Nous avons également testé le même cocktail d'ARNsi dans trois formats supplémentaires : des ARNsi chimiquement modifiés administrés par voie intranasale (variation #1 ; Fig. 7 supplémentaire), les mêmes ARNsi modifiés chimiquement administrés par nébulisation (variation #2) et des ARNsi nus administrés par nébulisation (variation # 3) (Méthodes). Les variations de traitement n ° 1 et n ° 2 ont toutes deux montré une réduction significative de la charge virale pulmonaire (variation plongeante n ° 1 <0, 001; variation plongeante n ° 2 <0, 001; test d'hypothèse bootstrap et ajustement de Bonferroni) (Fig. 8a supplémentaire). De plus, nous avons constaté une réduction plus faible mais significative de la charge virale des narines (variation plung # 1 <0, 001; variation plung # 2 < 0, 05; test d'hypothèse bootstrap et ajustement de Bonferroni) (Fig. 8b supplémentaire). Cependant, aucune de ces variations n'a protégé contre la perte de poids mesurée au jour 5 (Fig. 8c supplémentaire), ce qui suggère qu'elles peuvent afficher une pharmacocinétique plus lente que le bras de traitement principal ou induire un défi de tolérance.
Pris ensemble, nos résultats montrent que le traitement par siARN peut protéger efficacement les voies respiratoires supérieures contre l'infection par le SRAS-CoV-2, atténuant considérablement l'infection, comme en témoignent les mesures de la charge virale et les manifestations cliniques illustrées de manière prototypique par la perte de poids.

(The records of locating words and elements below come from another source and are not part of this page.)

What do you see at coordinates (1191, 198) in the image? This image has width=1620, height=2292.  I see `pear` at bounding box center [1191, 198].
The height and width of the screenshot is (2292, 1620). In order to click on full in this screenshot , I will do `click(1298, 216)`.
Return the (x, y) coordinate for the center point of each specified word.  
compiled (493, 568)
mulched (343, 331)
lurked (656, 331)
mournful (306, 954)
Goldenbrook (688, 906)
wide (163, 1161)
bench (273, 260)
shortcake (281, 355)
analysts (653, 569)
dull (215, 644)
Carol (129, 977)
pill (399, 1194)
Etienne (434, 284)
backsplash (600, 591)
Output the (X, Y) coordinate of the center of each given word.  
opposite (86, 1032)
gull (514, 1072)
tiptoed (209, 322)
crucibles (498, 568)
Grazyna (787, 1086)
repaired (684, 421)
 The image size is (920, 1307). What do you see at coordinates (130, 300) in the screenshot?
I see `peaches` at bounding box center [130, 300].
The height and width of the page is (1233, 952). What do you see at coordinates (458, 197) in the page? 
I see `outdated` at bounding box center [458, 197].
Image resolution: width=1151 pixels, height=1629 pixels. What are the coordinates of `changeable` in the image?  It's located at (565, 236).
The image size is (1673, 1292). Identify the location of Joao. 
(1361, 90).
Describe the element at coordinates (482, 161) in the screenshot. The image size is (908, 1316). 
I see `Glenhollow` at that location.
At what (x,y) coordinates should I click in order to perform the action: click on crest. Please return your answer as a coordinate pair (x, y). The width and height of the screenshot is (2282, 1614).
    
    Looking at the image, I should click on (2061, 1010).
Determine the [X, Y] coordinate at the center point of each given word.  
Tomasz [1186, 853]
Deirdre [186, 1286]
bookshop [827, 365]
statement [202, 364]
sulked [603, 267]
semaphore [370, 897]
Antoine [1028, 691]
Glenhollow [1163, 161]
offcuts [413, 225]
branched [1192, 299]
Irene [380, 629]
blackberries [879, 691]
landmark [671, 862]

La prophylaxie, en particulier celle qui résiste à l'émergence de nouvelles variantes préoccupantes (VoC), a été identifiée à plusieurs reprises comme un élément manquant dans l'arsenal de thérapies utilisées pour lutter contre la pandémie continue de COVID-19. Les siARN présentent une modalité attrayante pour le traitement prophylactique, et en effet lors de la première épidémie de SRAS, différents chercheurs ont identifié des siARN pour cibler le génome du virus. Néanmoins, sur plus de 9000 séquences publiées, seuls 12 siRNA avaient une correspondance parfaite avec le génome du SARS-Cov2. Dans cette étude, nous rapportons, pour la première fois à notre connaissance, un dépistage systématique de l'ARNi à l'échelle du génome contre le SRAS-CoV-2. Nous avons testé plus de 16 000 déclencheurs d'ARNi dans un test de rapporteur massivement parallèle et validé les plus performants dans un test de virus vivant in vitro. De plus, nous avons testé 88 siARN identifiés via des méthodes de découverte in silico open-source. Nous avons ensuite testé plusieurs paires d'ARNsi sous forme de cocktails dans le test de virus vivant afin d'identifier les cas où les composants d'ARNsi confèrent des effets synergiques lorsqu'ils sont combinés. Ces cocktails se sont avérés actifs contre trois souches différentes du virus, à savoir Beta, Delta et l'ancestrale. Un criblage exhaustif des 2 143 mutations simples et doubles dans l'un des sites cibles a confirmé la faible probabilité de perte d'activité contre les futures VoC. Enfin, nous avons montré l'efficacité de ces cocktails comme préventifs pré-exposition contre l'infection par le SRAS-CoV-2 chez les hamsters syriens.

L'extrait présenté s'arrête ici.